The Izaak Walton League played a pivotal role in establishment of the Land and Water Conservation Fund (LWCF) in 1964. This groundbreaking legislation was conceived and drafted by the League’s legendary Conservation Director Joe Penfold as a result of his work on the Outdoor Recreation Resources Review Commission.

The primary mission of the Land and Water Conservation Fund is the acquisition of the land base for outdoor recreation and the preservation of our natural heritage.

The LWCF is the primary mechanism through which local and state governments and federal agencies acquire and consolidate land for public use and benefit including recreation and the conservation of natural resources. The LWCF is funded through royalties from federal offshore leases of publicly owned oil and gas. The program is authorized to distribute up to $900 million of those revenues to conservation as a way to indirectly offset the impacts of the offshore oil and gas operations.

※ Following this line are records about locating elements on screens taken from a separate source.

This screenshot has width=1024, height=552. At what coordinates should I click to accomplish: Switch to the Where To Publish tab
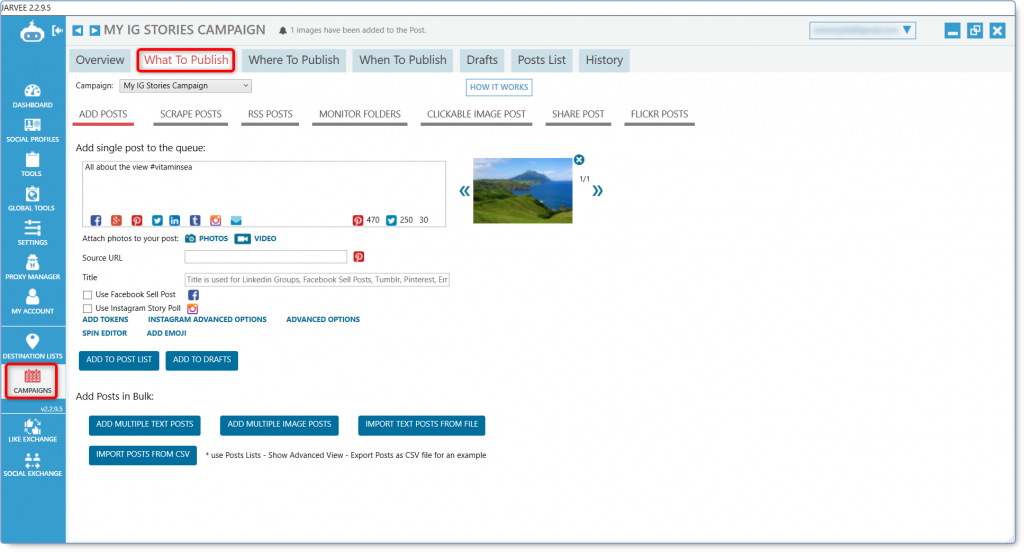[294, 60]
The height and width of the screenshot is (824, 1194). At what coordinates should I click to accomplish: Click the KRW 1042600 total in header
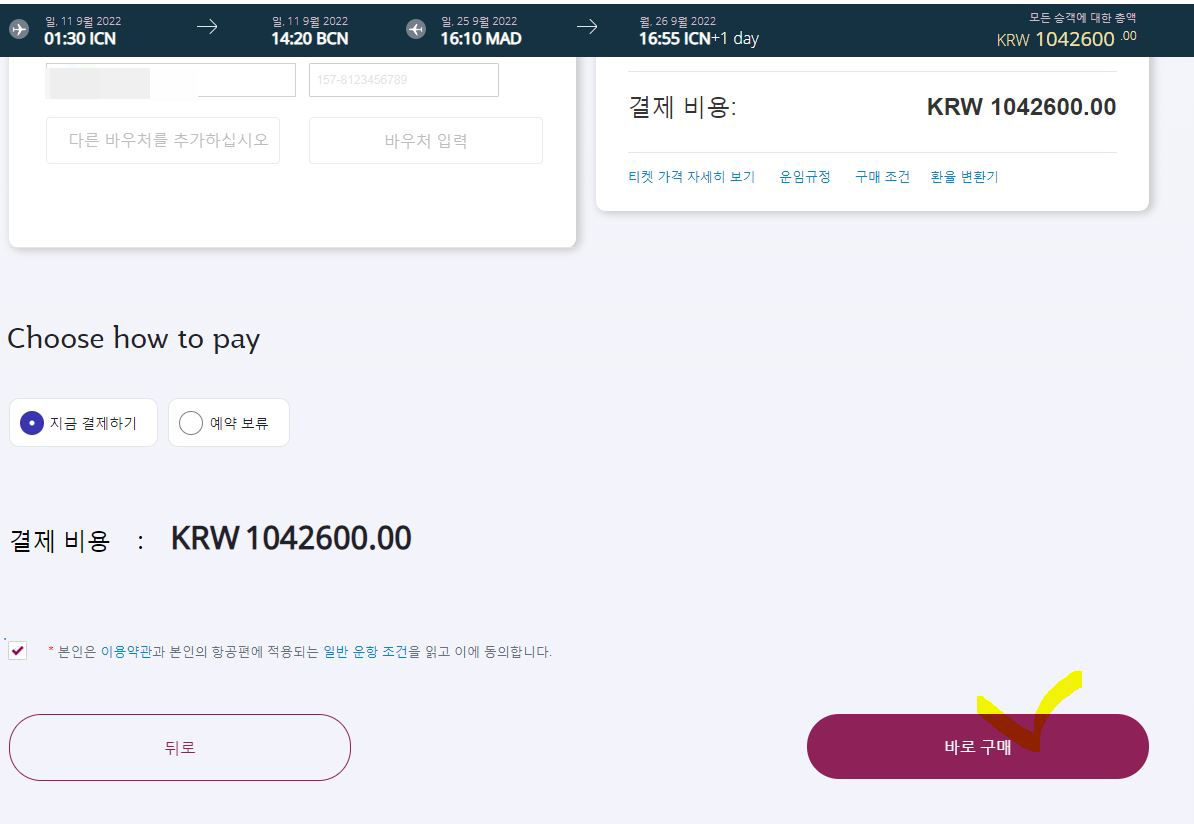click(1067, 39)
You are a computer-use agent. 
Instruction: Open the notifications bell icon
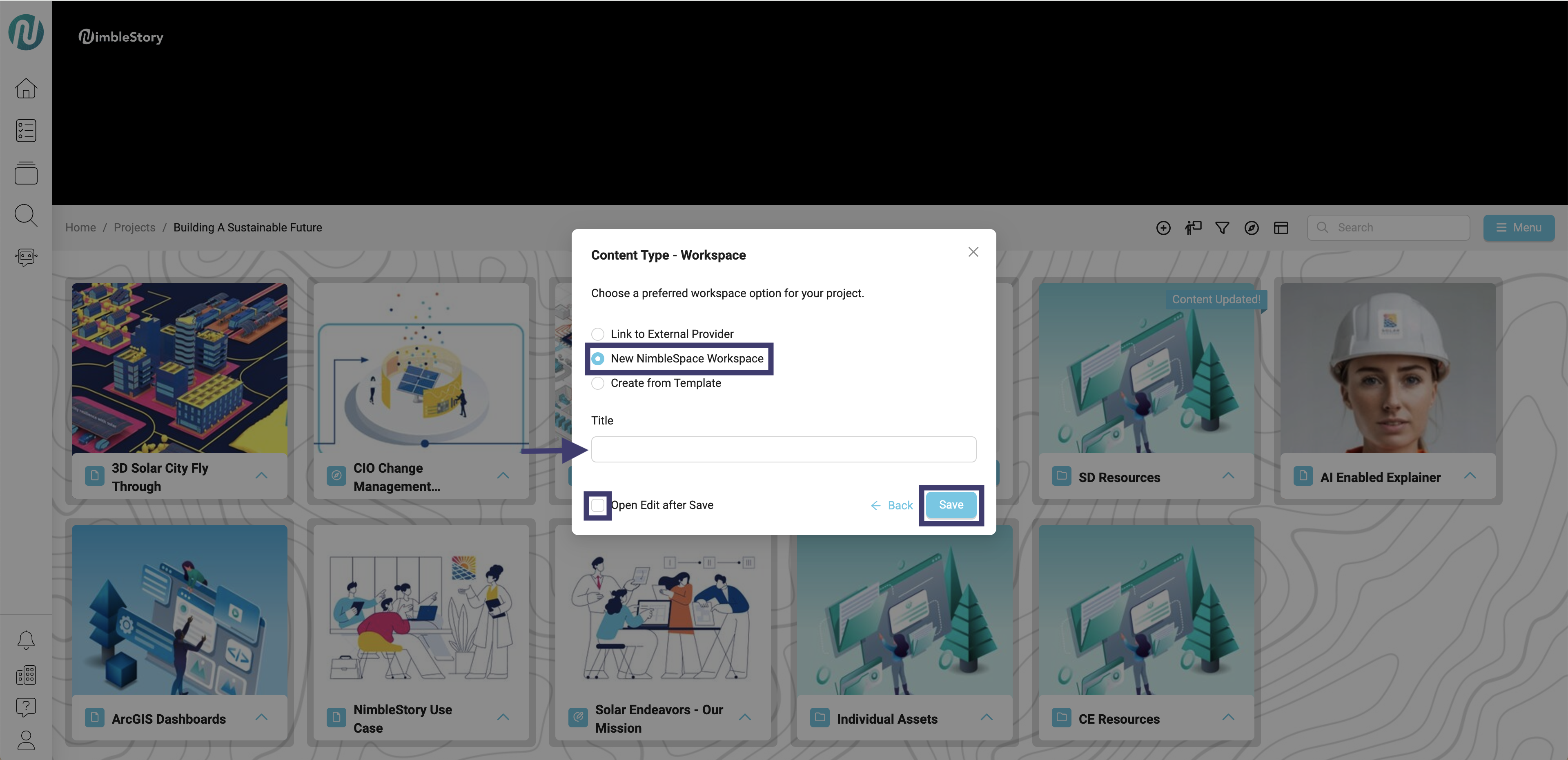[x=26, y=640]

Though only fully funded at $900 million twice, and usually funded at less than half that amount, the LWCF has created tremendous opportunities for outdoor recreation from community parks to large public lands. The LWCF state assistance program provides matching grants to states and local communities to create parks and recreation resources. Over 41,000 projects have received over $3 billion in LWCF funding. And nearly five million acres of public lands have been protected for public use with LWCF funding – often through the strategic acquisition from willing sellers of private inholdings surrounded by or adjacent to federal public lands.

However, the LWCF was written with a 50 year lifespan and is set to expire at the end of September 2015. This does not necessarily mean funding will immediately end – Congress has the ability to continue providing funding through the LWCF on an annual basis, and has funded other laws long after their authorization ended. However, to ensure this popular program continues, it should be reauthorized.

There are a great many groups and interests advocating for reauthorization or reform of the LWCF since it touches so many lives – sportsmen and women but also local communities, state wildlife agencies, National Park supporters, and more. There are also a growing number of proposals for how to reauthorize and fund the program:

  • One proposal is simple reauthorization only changing the expiration date to some future date and leaving all other provisions unchanged.
  • Another proposal would amend the LWCF to cover the costs of maintaining public lands – which opponents argue defeats the purpose of having the LWCF in the first place.
  • The League supports legislative language to allocate 1.5% of LWCF monies to securing public access to public lands as a way to encourage more public outdoor recreation.
  • New funding mechanisms beyond federal oil and gas leases are also being proposed.
  • Some politicians argue the public has too many lands and that the government should give public lands to the states or sell them off and not acquire additional public land.

The Izaak Walton League is committed to reauthorization and full funding of the Land and Water Conservation Fund and will be working vigorously on this issue.